EXERCISE
Print the lines of the records verbatim, starting at the line containing "At what (x,y)" and ending at the line containing "Looking at the", with both of those lines included. Print no other lines.

DATA SHOWN
╔══

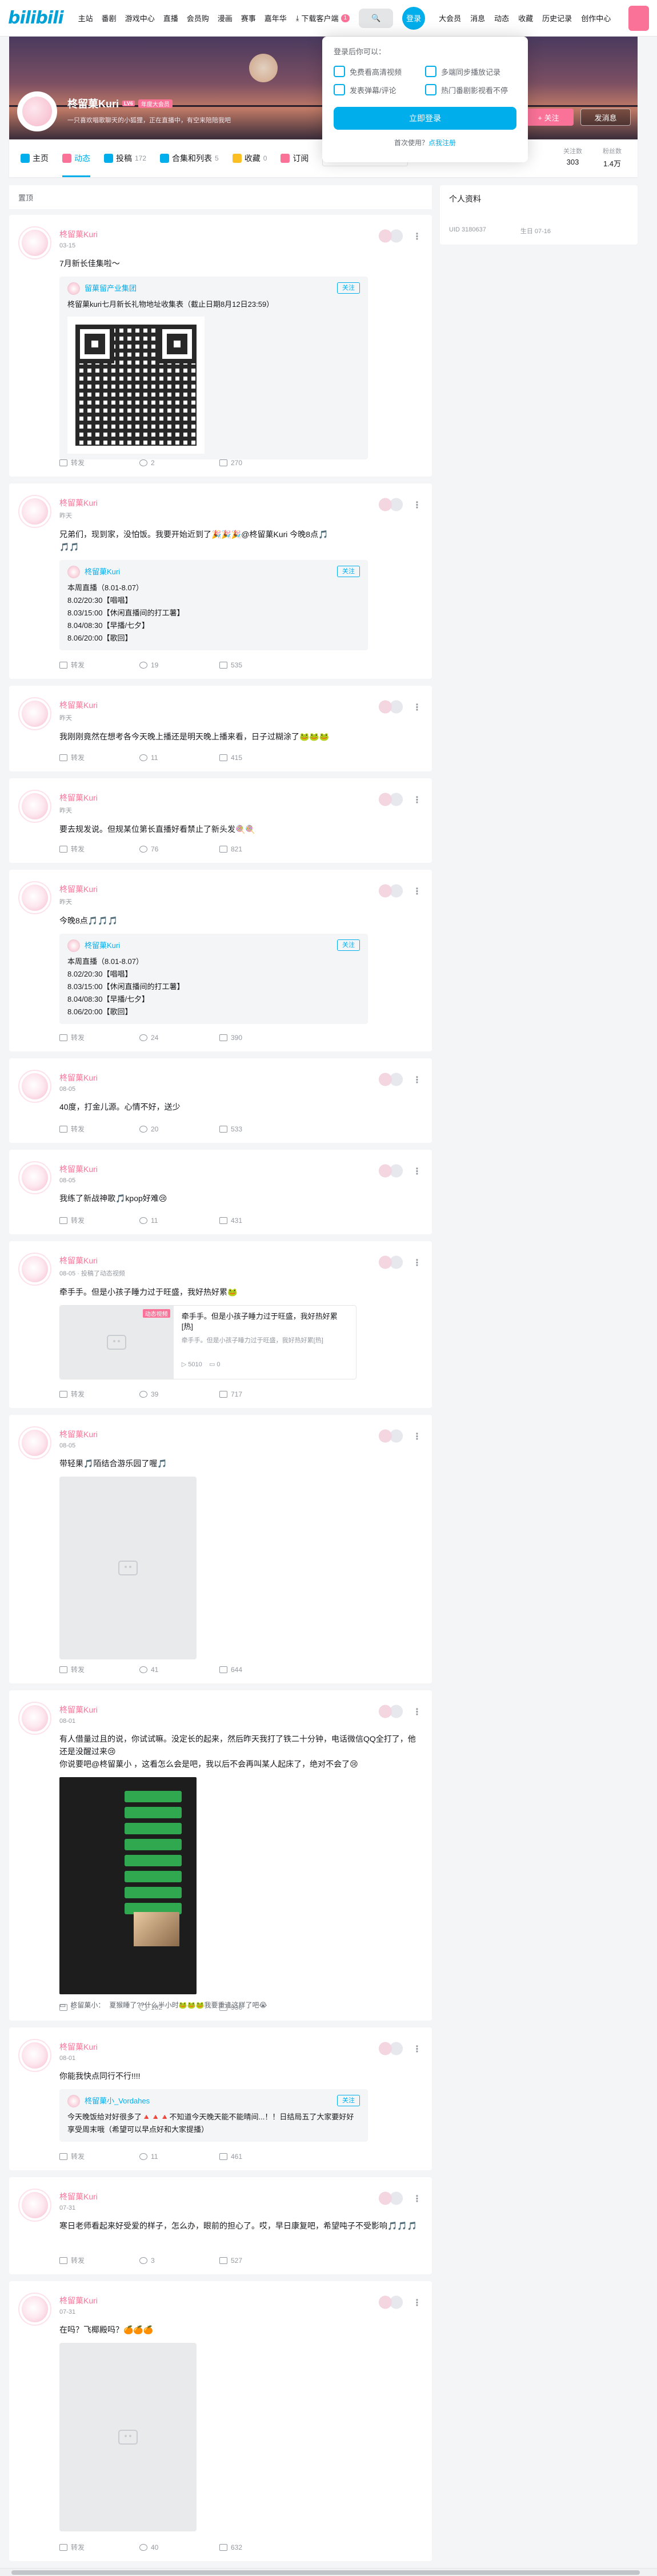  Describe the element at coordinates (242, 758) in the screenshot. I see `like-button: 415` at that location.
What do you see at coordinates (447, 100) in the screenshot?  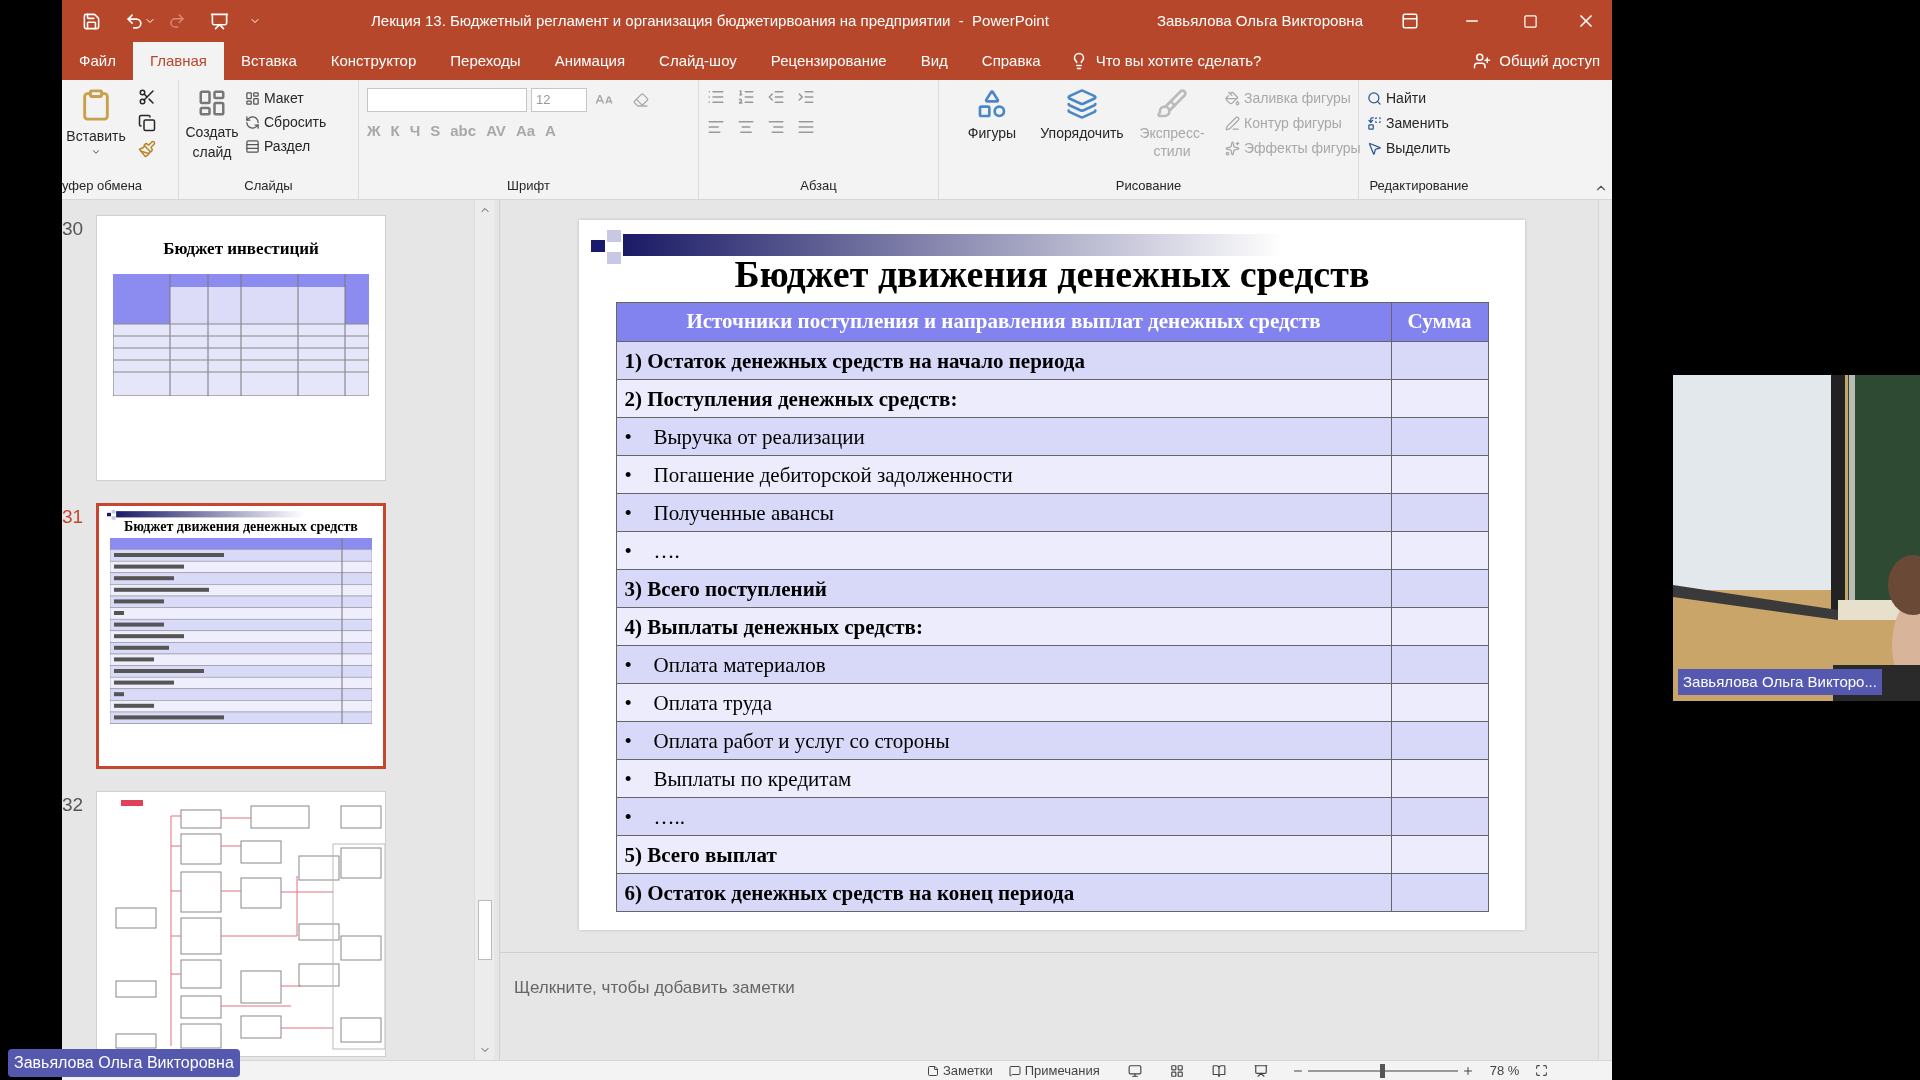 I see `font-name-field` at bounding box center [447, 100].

╚══
╔══

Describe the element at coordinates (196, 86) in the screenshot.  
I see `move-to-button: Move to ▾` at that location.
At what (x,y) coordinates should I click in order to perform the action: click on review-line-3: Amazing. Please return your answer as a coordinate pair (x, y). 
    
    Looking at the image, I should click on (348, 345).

╚══

FINISHED TASK
At what (x,y) coordinates should I click in order to perform the action: click on review-line-3: Amazing. Please return your answer as a coordinate pair (x, y). 
    
    Looking at the image, I should click on (348, 345).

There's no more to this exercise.